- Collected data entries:
'''
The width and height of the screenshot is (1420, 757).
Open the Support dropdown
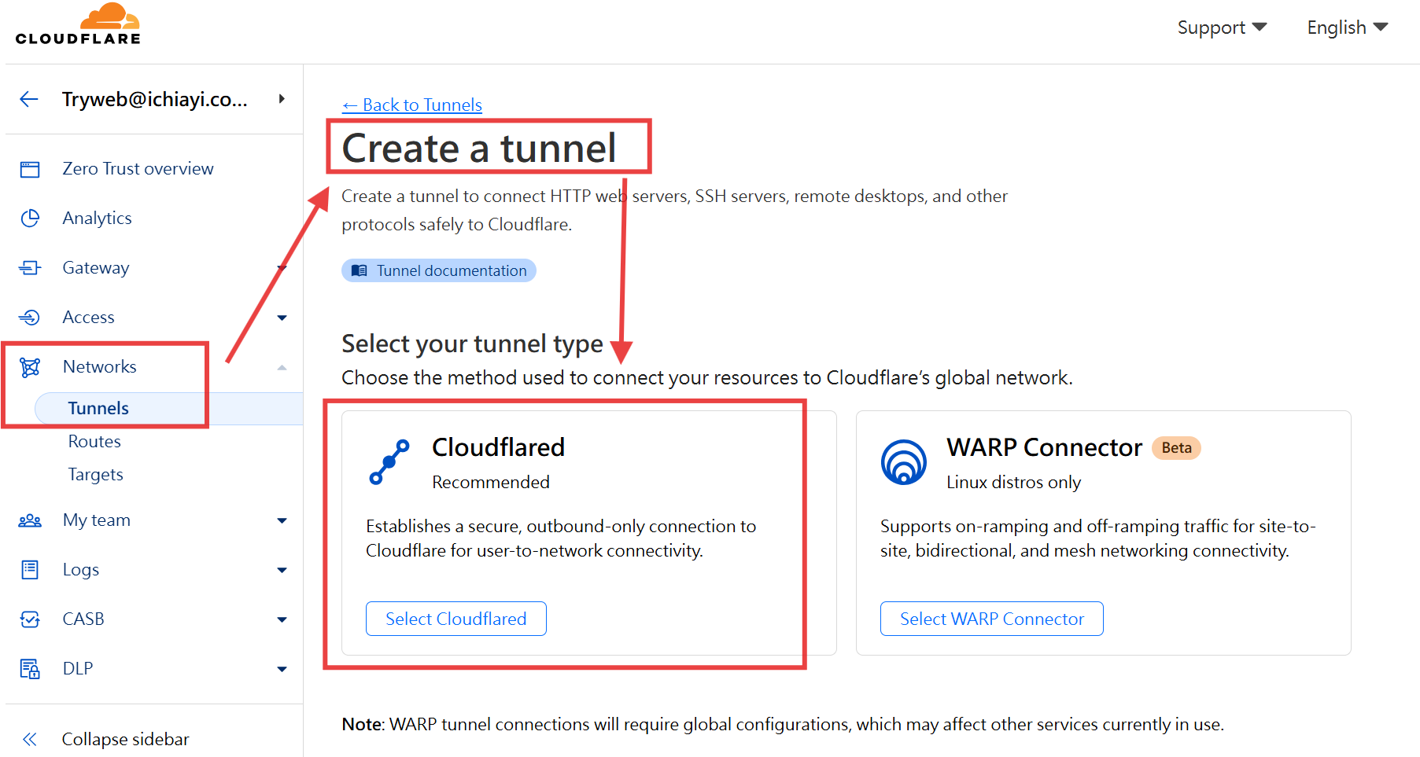tap(1222, 28)
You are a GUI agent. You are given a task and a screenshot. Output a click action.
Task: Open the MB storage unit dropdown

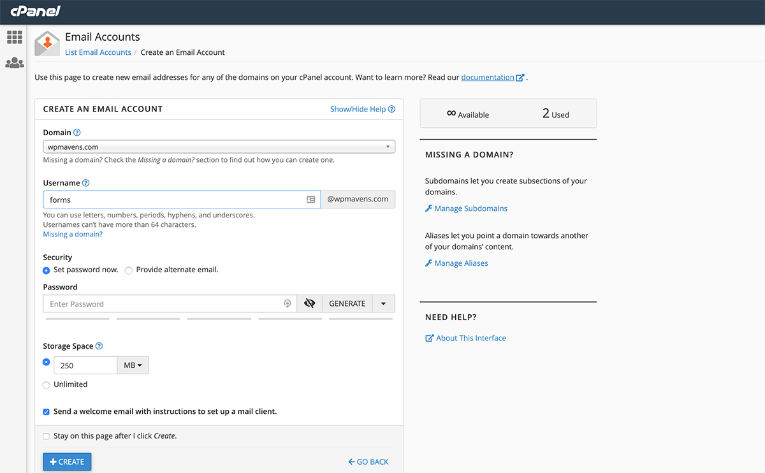[x=133, y=365]
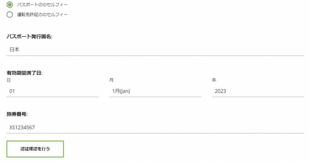Click the XS1234567 passport number text
The image size is (310, 162).
pos(22,128)
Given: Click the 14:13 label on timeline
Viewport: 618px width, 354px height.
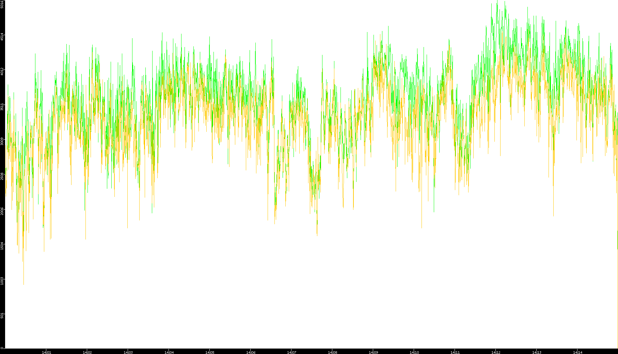Looking at the screenshot, I should coord(537,352).
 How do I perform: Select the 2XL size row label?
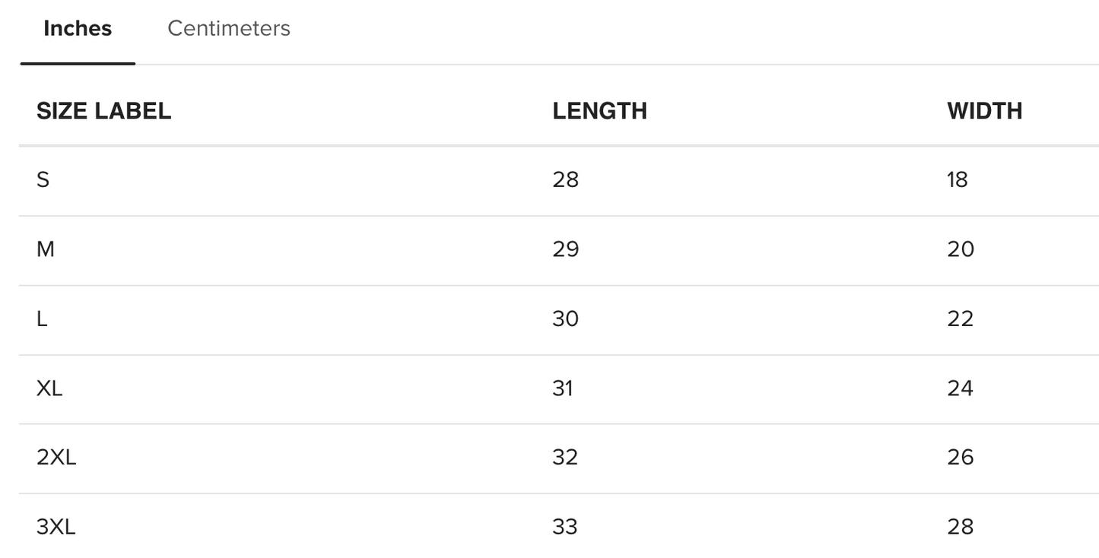pos(56,458)
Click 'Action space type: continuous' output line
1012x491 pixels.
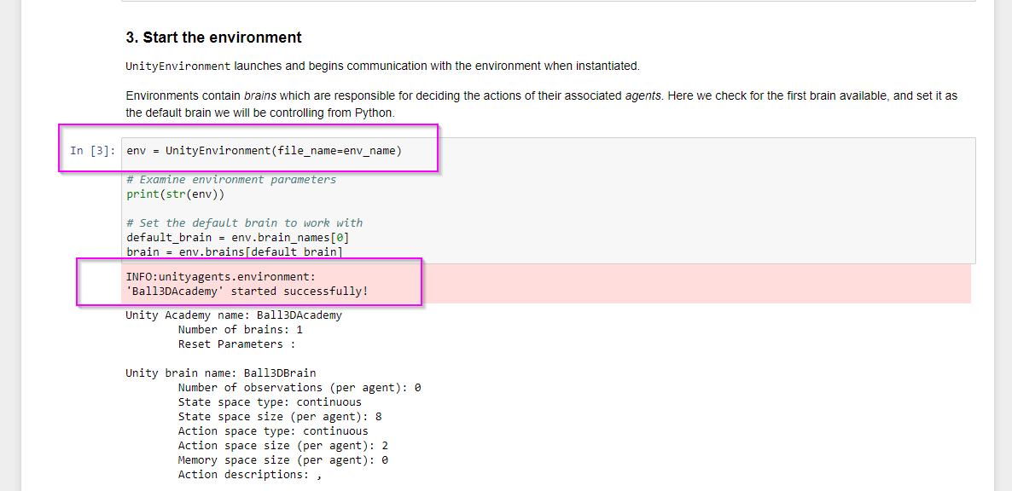pos(272,431)
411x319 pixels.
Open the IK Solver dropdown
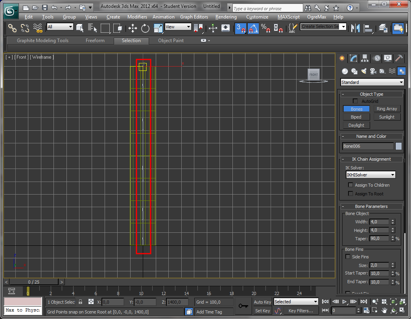click(x=370, y=174)
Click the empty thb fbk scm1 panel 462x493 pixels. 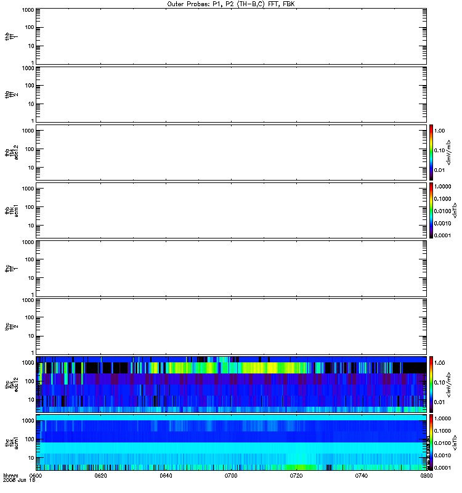pyautogui.click(x=231, y=210)
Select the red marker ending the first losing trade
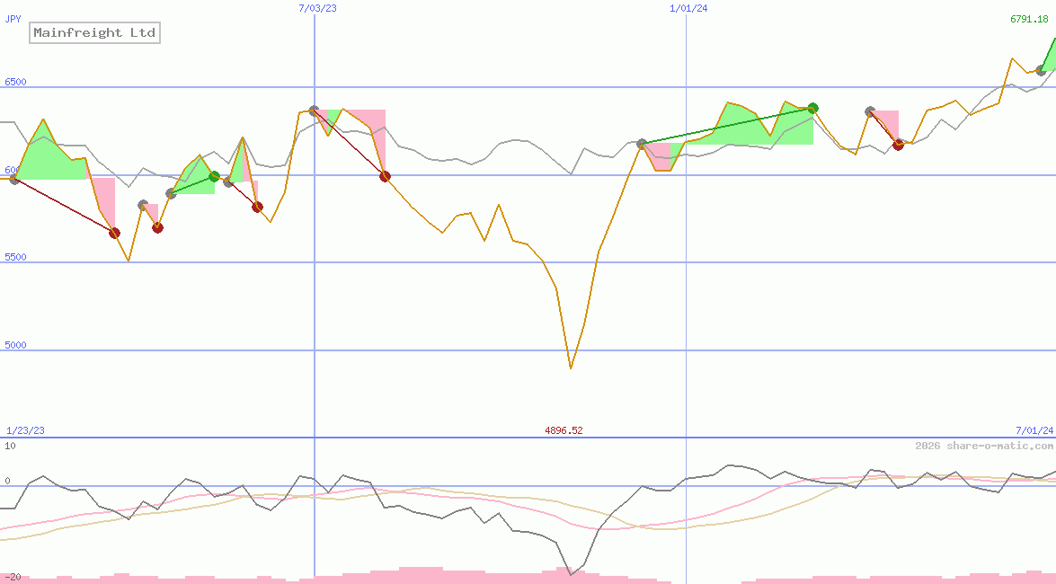The height and width of the screenshot is (584, 1056). pyautogui.click(x=114, y=234)
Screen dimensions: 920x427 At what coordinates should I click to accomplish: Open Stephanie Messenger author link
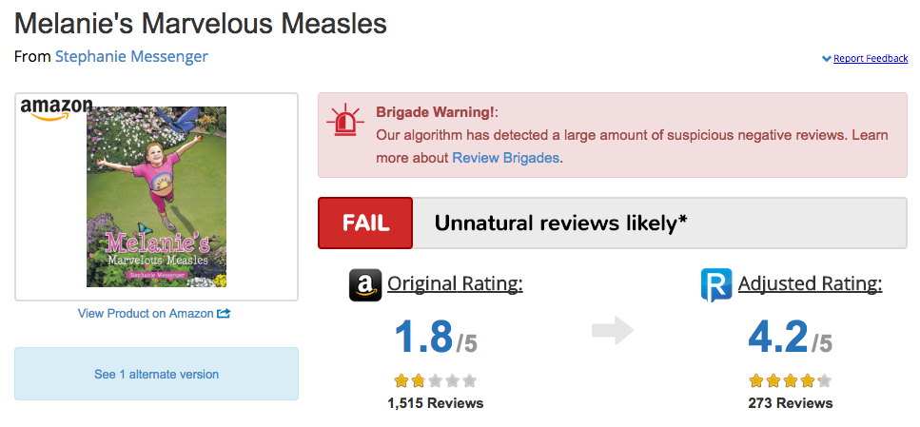point(131,57)
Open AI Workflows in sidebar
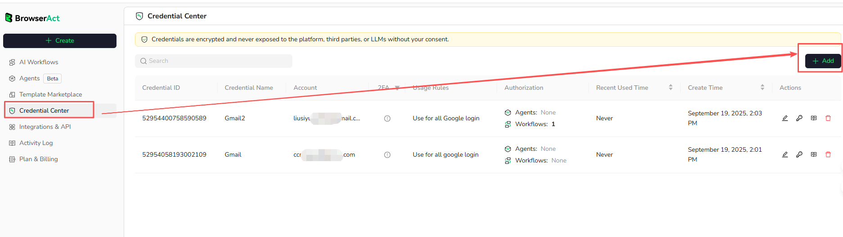Screen dimensions: 843x237 pyautogui.click(x=39, y=62)
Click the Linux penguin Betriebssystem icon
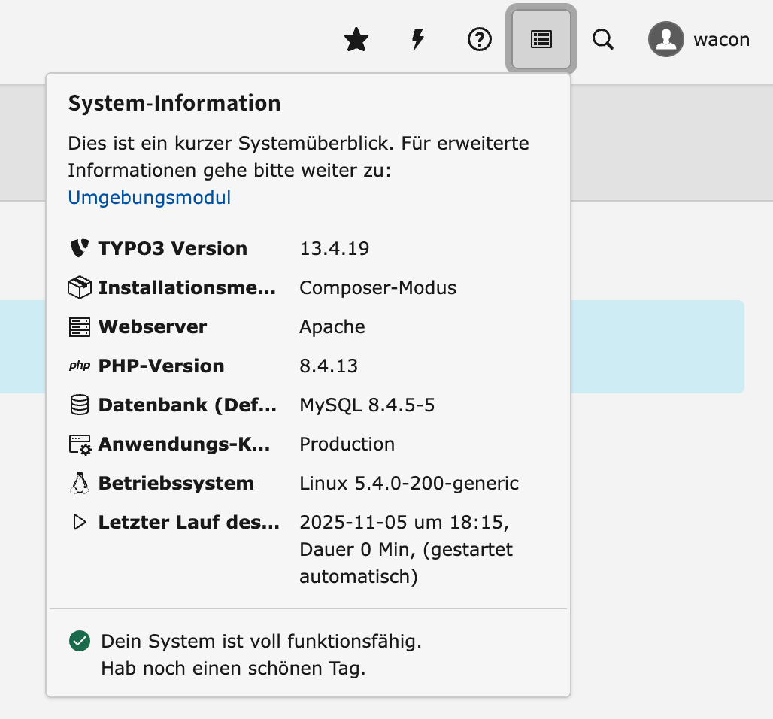Image resolution: width=773 pixels, height=719 pixels. (x=79, y=484)

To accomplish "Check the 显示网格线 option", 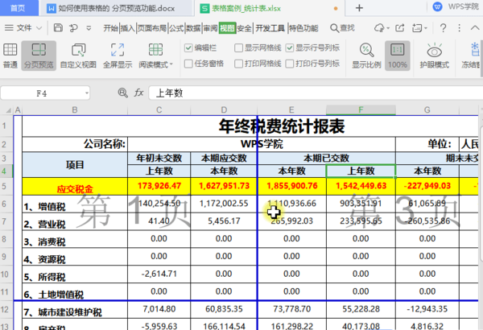I will [238, 47].
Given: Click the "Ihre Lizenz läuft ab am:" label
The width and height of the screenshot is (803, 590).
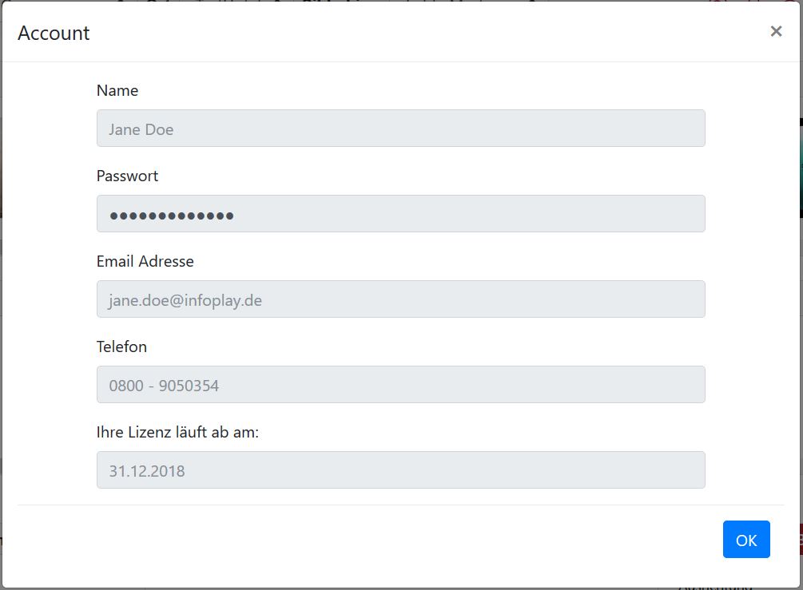Looking at the screenshot, I should [177, 433].
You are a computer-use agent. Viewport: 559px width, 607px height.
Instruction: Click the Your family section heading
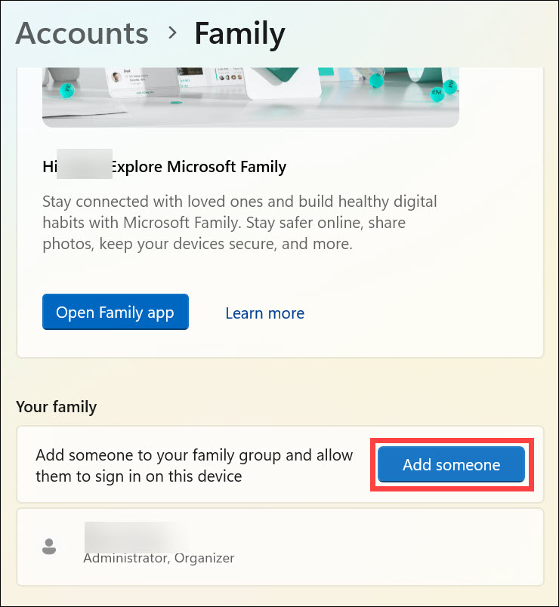[x=57, y=407]
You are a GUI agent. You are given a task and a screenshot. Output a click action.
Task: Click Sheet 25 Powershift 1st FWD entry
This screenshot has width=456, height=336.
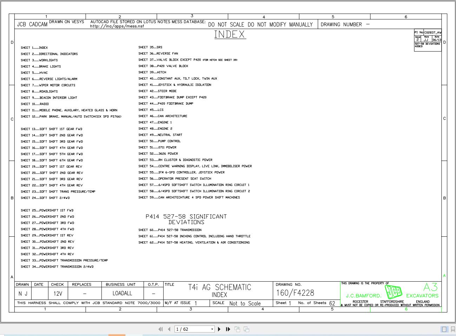click(x=47, y=210)
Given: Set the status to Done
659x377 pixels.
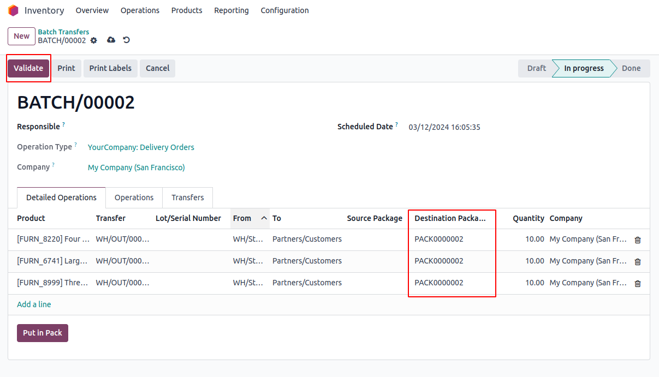Looking at the screenshot, I should point(631,68).
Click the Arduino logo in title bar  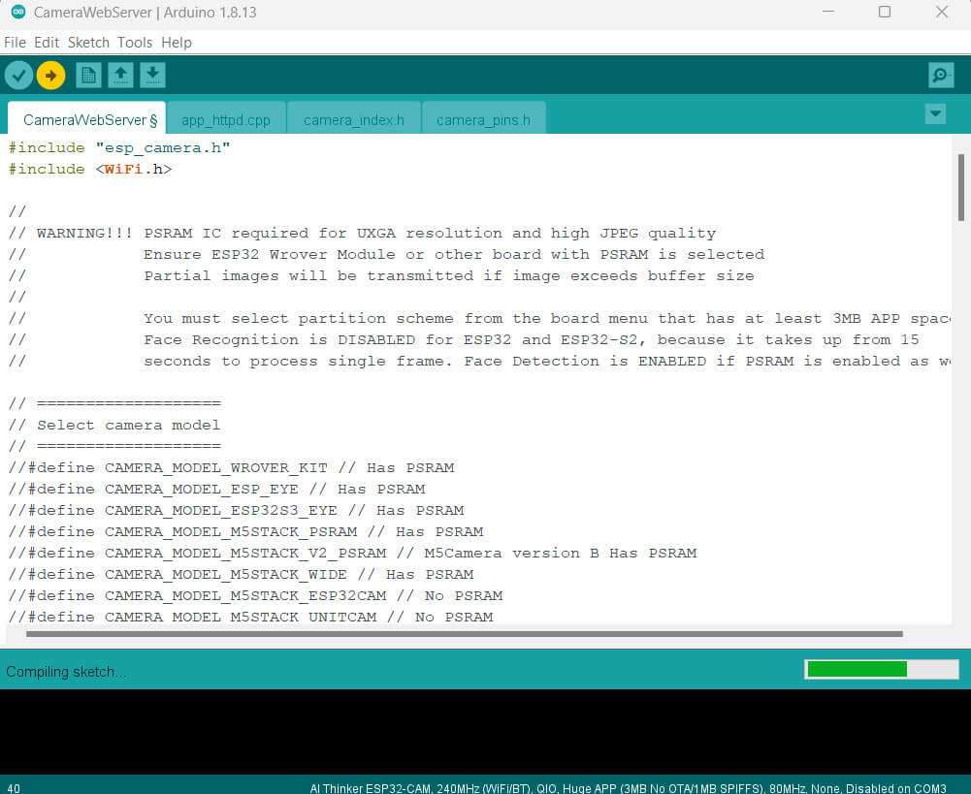click(x=17, y=13)
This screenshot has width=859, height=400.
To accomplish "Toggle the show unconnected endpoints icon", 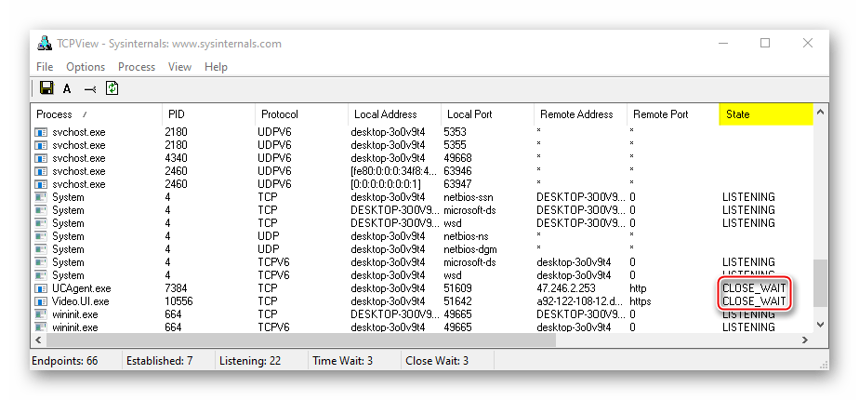I will (90, 89).
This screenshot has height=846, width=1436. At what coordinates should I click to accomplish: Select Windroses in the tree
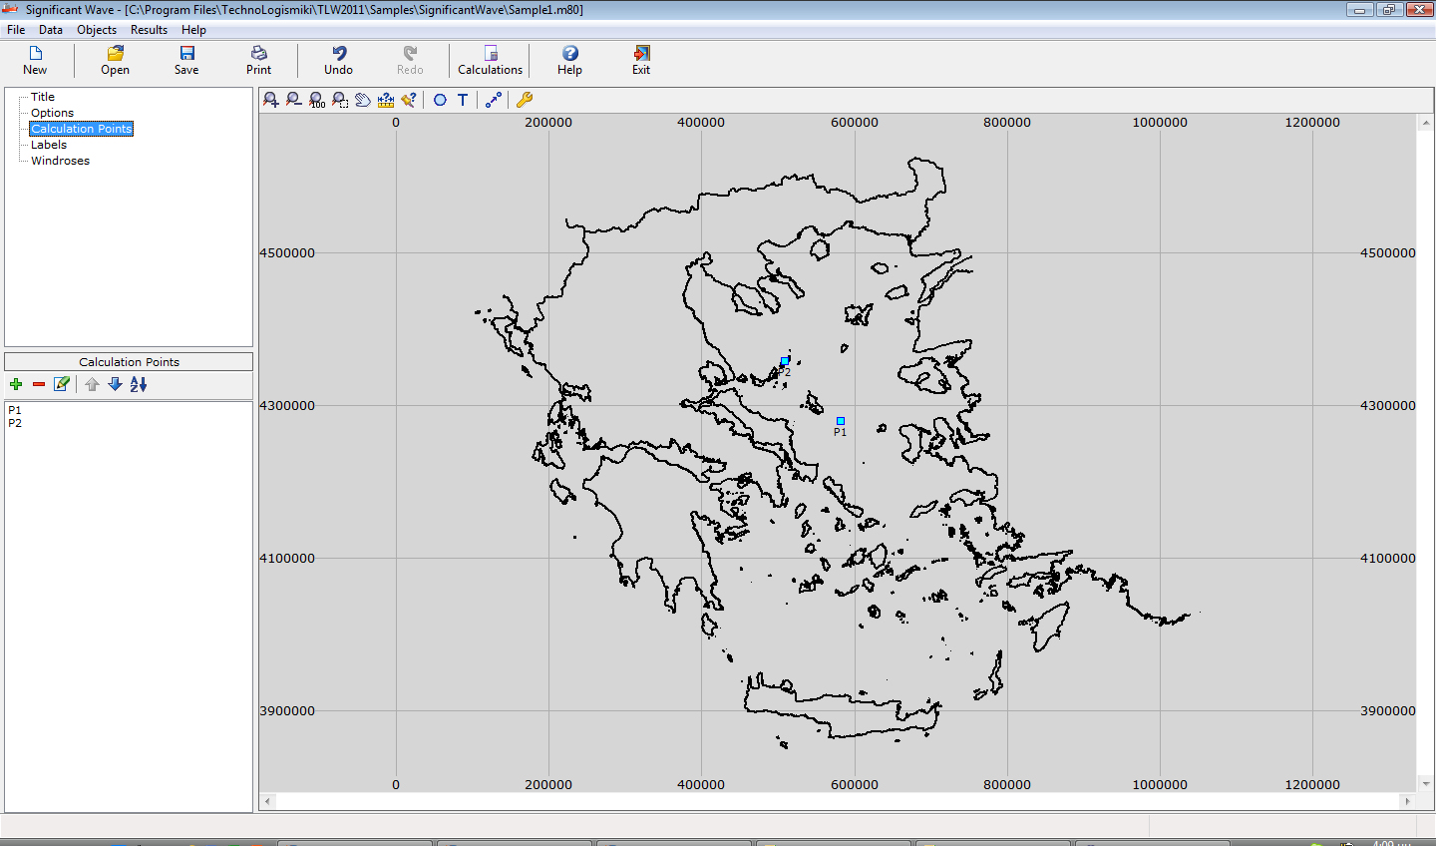point(60,161)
'''
- Work instruction: Reproduce exactly the entries from their first line through the line containing "Given: Click the 14:13 label on timeline", including both, and omit any pictures.

- Response for this exercise:
The width and height of the screenshot is (1420, 757).
Open the Support dropdown
tap(1222, 28)
You are a GUI agent. You are given a task and a screenshot. Output a click action.
Task: Open the MB storage unit dropdown

[x=133, y=365]
Click the XS1234567 passport number text
The image size is (310, 162).
pos(22,128)
Given: Click the 14:13 label on timeline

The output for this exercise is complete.